Он на меня с кулаками, только куда, минуты две продержался, не больше. Я для начала рукавицу в рот, чтобы без крику, потом руки вывернул, одну за другой, и за ноги принялся. Ну и крепкая кость в ногах, повозился, пока выломал. Так он и лежит, лицом вниз, ни руками, ни ногами, одной спиной трясется – мелко-мелко… А я содрал брюки и на глазах у всех оформил. Откуда силы взялись – шесть раз в ту ночь позорил… И все хохочу, до того приятно было. Ребята взмолились: «Кончай ты его, больше глядеть не можем». Вон Лысый чуть не расплакался, что муторно… На коровьем реву я Касьяна и прирезал куском стекла. Крови же не было… нет. Думал, теперь уж от вышака не отвертеться. А тут как раз смертную казнь отменили – живу… И сколько еще жить надо – невпроворот!
– Как же он трепыхался, Касьян-то! – с содроганием проговорил Лысый. Его совсем замутило от страшных воспоминаний и чифиря. – Руки, ноги мертвечина, а животом елозит. И плечи, плечи – не кости, студень трясучий!..
– Распсиховался, оторва! – с насмешкой прохрипел Монька. – Сосунка резал, не покривился, а здесь – ах, я нервная!..
Лысый прикрыл веками мутные печальные глаза. У него были тяжелые, нависающие почти на зрачок веки. Когда Лысый смотрел прямо, виднелась лишь половина глаза, верхняя была словно завешена шторкой. Во время разговора он совсем закрывал глаза, лицо от этого становилось слепым и жестоким. От его недавнего боевого настроения не осталось ничего. Он качался у костра туловищем. Ему было до слез обидно, что думали, будто он мог кого-то резать без крайней необходимости. Он любил свою доброту и страдал, когда его упрекали в жестокости.
– Сосунка! – сказал он заплетающимся языком. – Ну и что – сосунка? Она же спала в колыбельке, а уговор был такой – всю Андрюшкину породу под комель. Жил он в тундре, в балочке, все равно ей хана без мамки, пока кто забежит. Может, я еще пожалел девчонку, а ты мне суешь, падло!.. Ну, и рубану, секунд и все, а здесь же цельную ночь и кто – Касьян, понял?

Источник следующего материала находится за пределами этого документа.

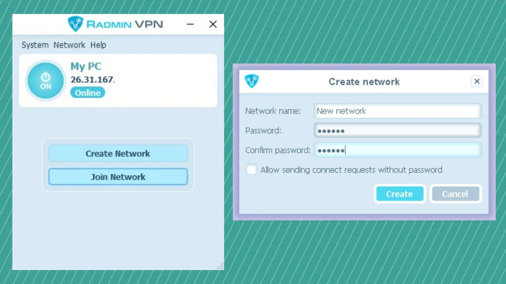This screenshot has height=284, width=506.
Task: Click the Create button to confirm network
Action: [x=399, y=194]
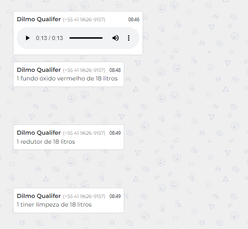
Task: Click the 0:13 / 0:13 audio time display
Action: [x=49, y=38]
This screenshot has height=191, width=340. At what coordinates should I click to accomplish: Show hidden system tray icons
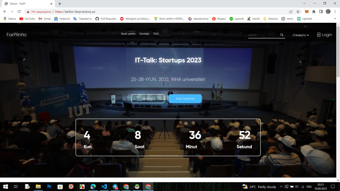281,187
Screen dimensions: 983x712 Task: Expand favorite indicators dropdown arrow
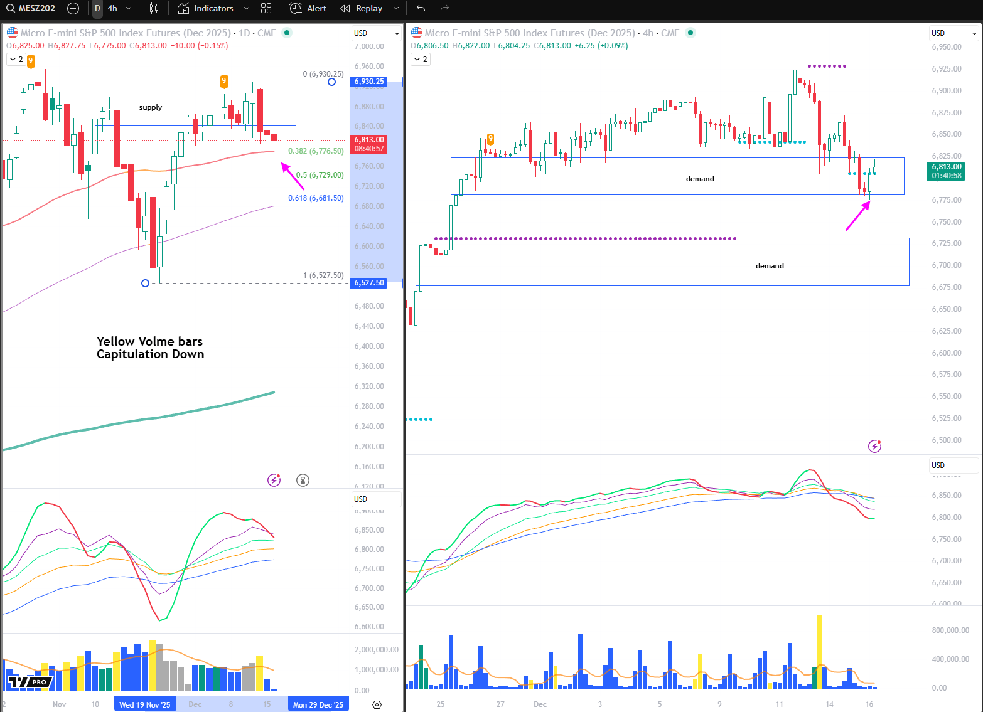[x=247, y=8]
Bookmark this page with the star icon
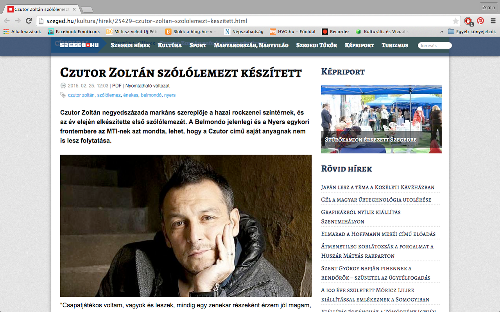Image resolution: width=500 pixels, height=312 pixels. click(455, 21)
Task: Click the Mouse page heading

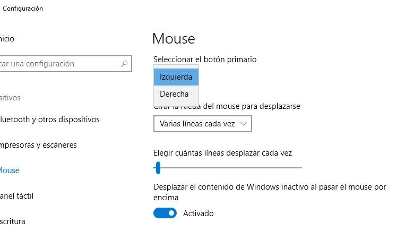Action: tap(174, 39)
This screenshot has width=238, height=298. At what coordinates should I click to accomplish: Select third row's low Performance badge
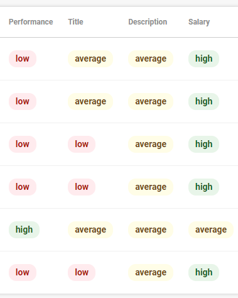pos(23,144)
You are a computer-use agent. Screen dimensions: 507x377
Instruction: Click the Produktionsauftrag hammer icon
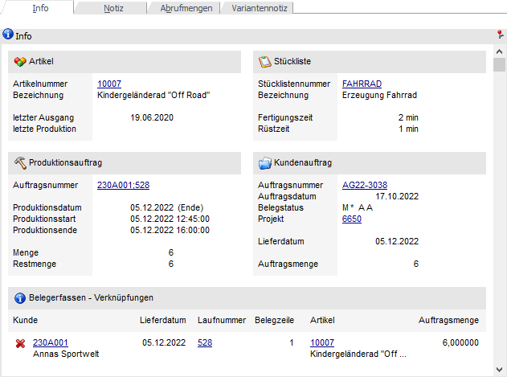(x=20, y=163)
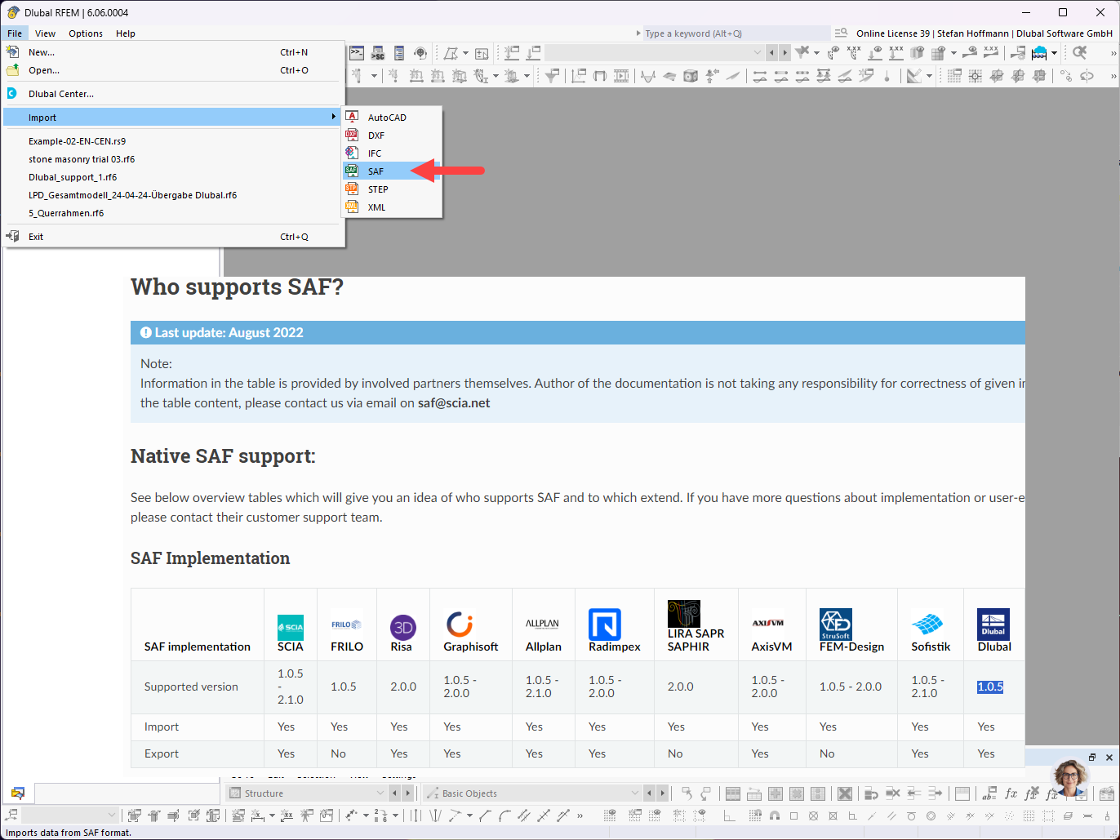The height and width of the screenshot is (840, 1120).
Task: Click the Exit icon at the File menu bottom
Action: coord(14,236)
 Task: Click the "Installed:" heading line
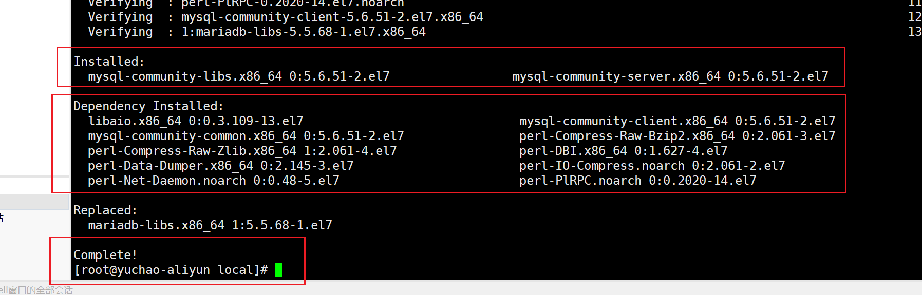click(109, 62)
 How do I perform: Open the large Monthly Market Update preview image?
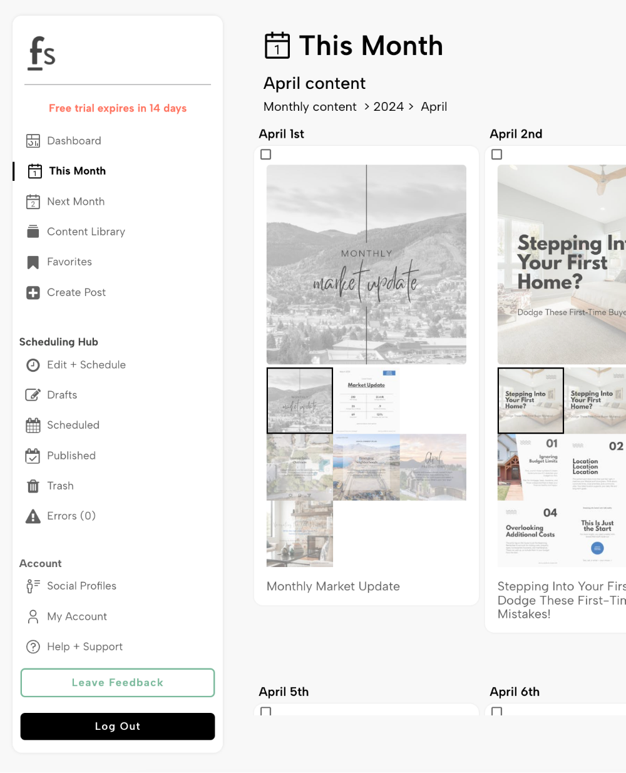click(x=366, y=264)
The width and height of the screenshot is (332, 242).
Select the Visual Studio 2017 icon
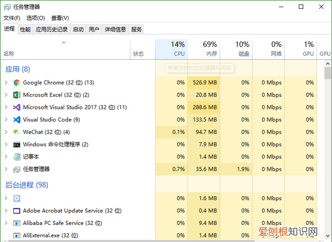pos(17,107)
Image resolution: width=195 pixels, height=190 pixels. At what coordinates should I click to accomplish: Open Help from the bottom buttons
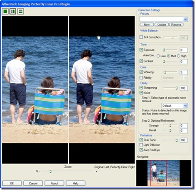75,184
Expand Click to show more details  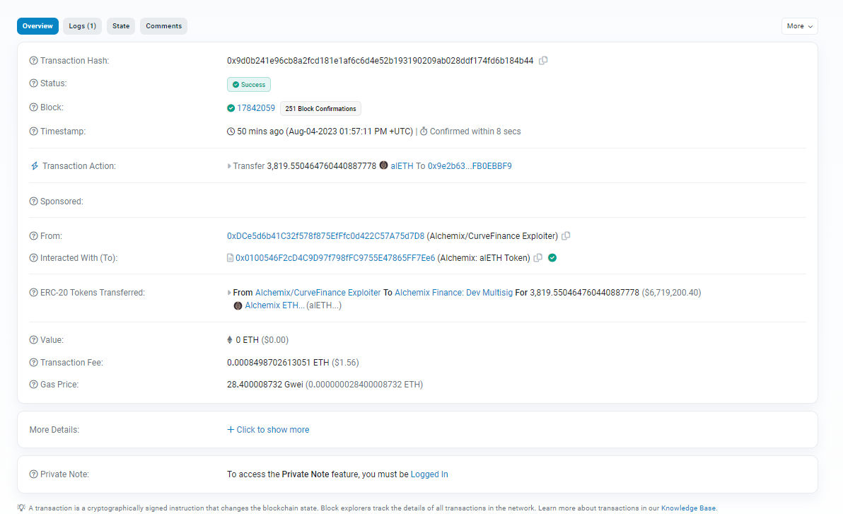(268, 430)
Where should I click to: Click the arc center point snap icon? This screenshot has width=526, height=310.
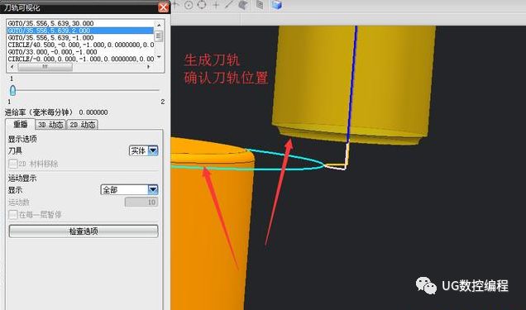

Задремавший было Варвара вдруг вскочил и в бешенстве ударил валенком в костер. Искры и зола взметнулись темным облаком. Варвара дергался, размахивал руками, дико матерился.
– Гады! Сволота несчастная! Проститутки! – орал он. – Ножа – всех бы пересчитал! Только одно – убивать, убивать!.. Видеть вас не могу!
Гвоздь смеялся неподвижным, полубезумным смехом, а Монька прикрикнул на Варвару:
– Ша! Имей уважение, сопляк! С кем ботаешь, спрашиваю? Задница с мозгами!
Варвара запустил чайником в Моньку, тот увернулся и бросился на Варвару. Варвара кинулся наутек в тундру. Стрелок в два прыжка пересек ему путь. Стрелок был много сильнее любого из своих «фитилей». Он поймал Варвару за воротник и потащил, как куль, по снегу – в огромной тундровой тишине отчетливо разносился треск расползавшегося по швам ватника и тихий плач сразу раскисшего Варвары.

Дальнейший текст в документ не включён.